My making cycle is around a month long and begins with an exploration of forms and surfaces to make by sketching. Any specific forms required for commissions or exhibits are considered and this point and planned on paper.
The basic forms are thrown on an electric wheel in one of two custom mixed stoneware bodies, one a light mid iron body firing off-white and the other a rich complex black with white star-like speckles. These are allowed to semi dry before being trimmed and sometimes combined for black/white contrast.
The trimmed forms are coated with a series of liquid clays called slip which modify the colour and texture of the glazed surface. This technique was inspired by the ancient historic Korean technique of Buncheong where stoneware pots were brushed, dipped or sometimes inlaid with white slip.
Following the first (bisque) firing, each piece is lined and decorated with custome made glazes which I have developed over years of careful experimentation.
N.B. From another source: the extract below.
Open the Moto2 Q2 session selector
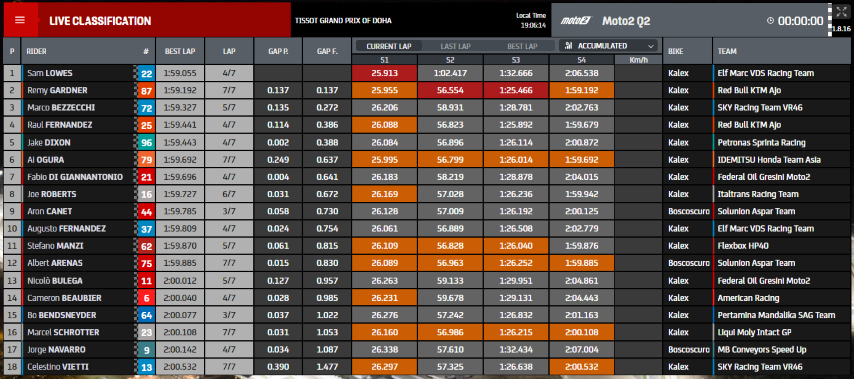 [626, 21]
Most of my work is glazed with celadon, a very pale aqua blue glaze with historical roots stretching back thousands of years to Imperial China. This is complemented with a dark Iron glaze (Tenmoku), a fiery orange persimmon glaze and an icing like matt glaze that forms drops of blue celadon in the hotter parts of the kiln.
After glazing, the pieces are returned to the kiln for a second and final firing. This is done in reduction (with controlled oxygen levels) which creates celadon colour and introduces subtle complexity to surface and glaze.
At stoneware temperature, the glaze intimately fuses with the underlying clay - minerals and metal oxides flow from one to another creating a myriad of colours and textures. In this way,. each piece acquires unique features through an element of chaos.
I only regard the process complete only when someone else acquires the piece and discovers its textures and their use for it for themselves, be it simply to hold to admire its details or to use to hold precious and well loved contents.